4
Yorum
1
Beğeni
0,0
Puan
783
Okunma

Aşk Dediğin Nedir ki…
Sizce de öyle mi...
Oysa; Adem ve Havva’dan bu yana yaratılmış olan ademoğlunun hem baş belası hem gönül yarası ve hem de hayat iksiri olan Aşkın, bunca örselenmişliğine itilip kakılmışlığına ve uğradığı onca ihanete rağmen gördüğü rağbet ve ilgi yadsınamaz asla.
Her insanın aklı duyguları doğası ve dolayısıyla çeşitli versiyonlar. Patalojik psikolojik sosyolojik halleriyle karşılaştığımız aşkı tanımlamak, hakkında yazıp çizmek ciddi saptamalarda bulunmak hiç de kolay olmasa gerek.
Bu gönül hanesine girmek oldukça kolay gibi görünse de, çıkması ne denli kolaydır onu o gönüllere sormak gerekir sanırım.

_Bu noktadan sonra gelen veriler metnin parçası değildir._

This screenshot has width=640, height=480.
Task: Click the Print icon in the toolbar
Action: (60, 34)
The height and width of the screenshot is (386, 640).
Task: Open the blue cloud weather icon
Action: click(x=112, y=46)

Kaldı ki bu konuya yıllarını vermiş ünlü psikologlar psikiyatrlar ve konunun ciddi uzmanları dahi bildiklerini sandıkları kitaplar dolusu bilgilerinin çok yetersiz hatta geçersiz olduğunu bizzat kendileri itiraf etmişken.
Örneğin, Sayın Doğan Cücenoğlu. Sayın Üstün Dökmen Hocaların alanları olmasına rağmen, bu anlamda eksikleri olduğunu hatta ailelerini bile zora koştuklarını dinlemiştim kendi ağızlarından bir tv kanalında.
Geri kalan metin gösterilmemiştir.